Reproduce the rows below verbatim, from the line containing "Task: Click the Next button" through the line containing "click(40, 243)", with both of those lines included.

##########

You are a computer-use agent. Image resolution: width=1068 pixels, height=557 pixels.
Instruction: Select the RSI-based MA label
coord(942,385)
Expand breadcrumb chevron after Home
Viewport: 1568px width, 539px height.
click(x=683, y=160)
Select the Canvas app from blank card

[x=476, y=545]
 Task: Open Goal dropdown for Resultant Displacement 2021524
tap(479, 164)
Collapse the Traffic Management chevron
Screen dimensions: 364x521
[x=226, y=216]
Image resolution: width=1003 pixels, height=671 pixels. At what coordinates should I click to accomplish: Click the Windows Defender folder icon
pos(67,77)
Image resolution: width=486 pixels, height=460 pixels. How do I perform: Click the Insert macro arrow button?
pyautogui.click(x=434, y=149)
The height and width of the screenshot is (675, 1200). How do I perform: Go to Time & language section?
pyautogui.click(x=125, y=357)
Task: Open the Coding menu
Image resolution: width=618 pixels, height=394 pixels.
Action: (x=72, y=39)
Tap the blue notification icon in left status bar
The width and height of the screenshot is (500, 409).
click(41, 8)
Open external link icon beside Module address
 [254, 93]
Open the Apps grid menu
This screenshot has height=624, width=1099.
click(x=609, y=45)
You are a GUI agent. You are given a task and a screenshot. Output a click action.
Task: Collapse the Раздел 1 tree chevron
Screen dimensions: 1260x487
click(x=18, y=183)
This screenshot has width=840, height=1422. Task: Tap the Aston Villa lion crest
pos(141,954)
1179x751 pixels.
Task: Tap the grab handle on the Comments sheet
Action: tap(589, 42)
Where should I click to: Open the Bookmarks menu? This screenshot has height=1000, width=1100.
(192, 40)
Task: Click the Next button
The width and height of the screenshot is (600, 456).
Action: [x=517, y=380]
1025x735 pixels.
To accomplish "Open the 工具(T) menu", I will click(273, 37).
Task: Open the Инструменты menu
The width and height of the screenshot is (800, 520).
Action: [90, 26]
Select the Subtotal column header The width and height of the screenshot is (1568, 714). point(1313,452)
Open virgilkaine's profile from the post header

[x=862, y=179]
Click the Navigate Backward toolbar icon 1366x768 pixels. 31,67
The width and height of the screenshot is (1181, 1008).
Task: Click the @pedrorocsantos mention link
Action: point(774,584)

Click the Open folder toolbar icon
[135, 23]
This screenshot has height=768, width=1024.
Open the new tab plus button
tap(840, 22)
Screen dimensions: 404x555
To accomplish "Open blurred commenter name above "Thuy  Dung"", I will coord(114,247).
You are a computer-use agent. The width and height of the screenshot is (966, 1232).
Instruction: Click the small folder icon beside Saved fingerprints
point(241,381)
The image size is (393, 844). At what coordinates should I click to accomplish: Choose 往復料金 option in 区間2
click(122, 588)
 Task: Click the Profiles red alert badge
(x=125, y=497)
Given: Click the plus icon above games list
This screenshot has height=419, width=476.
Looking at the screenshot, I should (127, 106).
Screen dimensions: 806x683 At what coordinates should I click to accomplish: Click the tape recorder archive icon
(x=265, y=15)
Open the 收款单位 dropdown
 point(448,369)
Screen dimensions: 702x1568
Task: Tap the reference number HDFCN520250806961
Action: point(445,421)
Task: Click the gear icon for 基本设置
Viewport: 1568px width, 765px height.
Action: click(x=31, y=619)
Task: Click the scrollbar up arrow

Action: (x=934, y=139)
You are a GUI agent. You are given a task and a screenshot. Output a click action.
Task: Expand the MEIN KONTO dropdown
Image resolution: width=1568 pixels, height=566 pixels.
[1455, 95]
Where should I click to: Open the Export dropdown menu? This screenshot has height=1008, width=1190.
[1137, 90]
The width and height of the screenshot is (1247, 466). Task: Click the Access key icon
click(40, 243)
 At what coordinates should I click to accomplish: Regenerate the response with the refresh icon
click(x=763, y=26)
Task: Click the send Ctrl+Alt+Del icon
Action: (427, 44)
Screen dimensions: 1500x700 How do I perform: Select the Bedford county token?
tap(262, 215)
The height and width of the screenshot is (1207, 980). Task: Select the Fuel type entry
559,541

##########

(RESULT)
Task: Click the Next button
The width and height of the screenshot is (600, 456).
Action: [x=517, y=380]
1025x735 pixels.
To accomplish "Open the 工具(T) menu", I will click(273, 37).
Task: Open the Инструменты menu
The width and height of the screenshot is (800, 520).
Action: [90, 26]
Select the Subtotal column header The width and height of the screenshot is (1568, 714). point(1313,452)
Open virgilkaine's profile from the post header

[x=862, y=179]
Click the Navigate Backward toolbar icon 1366x768 pixels. 31,67
The width and height of the screenshot is (1181, 1008).
Task: Click the @pedrorocsantos mention link
Action: point(774,584)

Click the Open folder toolbar icon
[135, 23]
This screenshot has height=768, width=1024.
Open the new tab plus button
tap(840, 22)
Screen dimensions: 404x555
To accomplish "Open blurred commenter name above "Thuy  Dung"", I will coord(114,247).
You are a computer-use agent. The width and height of the screenshot is (966, 1232).
Instruction: Click the small folder icon beside Saved fingerprints
point(241,381)
The image size is (393, 844). At what coordinates should I click to accomplish: Choose 往復料金 option in 区間2
click(122, 588)
 Task: Click the Profiles red alert badge
(x=125, y=497)
Given: Click the plus icon above games list
This screenshot has height=419, width=476.
Looking at the screenshot, I should (127, 106).
Screen dimensions: 806x683 At what coordinates should I click to accomplish: Click the tape recorder archive icon
(x=265, y=15)
Open the 收款单位 dropdown
 point(448,369)
Screen dimensions: 702x1568
Task: Tap the reference number HDFCN520250806961
Action: point(445,421)
Task: Click the gear icon for 基本设置
Viewport: 1568px width, 765px height.
Action: click(x=31, y=619)
Task: Click the scrollbar up arrow

Action: (x=934, y=139)
You are a GUI agent. You are given a task and a screenshot. Output a click action.
Task: Expand the MEIN KONTO dropdown
Image resolution: width=1568 pixels, height=566 pixels.
[1455, 95]
Where should I click to: Open the Export dropdown menu? This screenshot has height=1008, width=1190.
[1137, 90]
The width and height of the screenshot is (1247, 466). Task: Click the Access key icon
click(40, 243)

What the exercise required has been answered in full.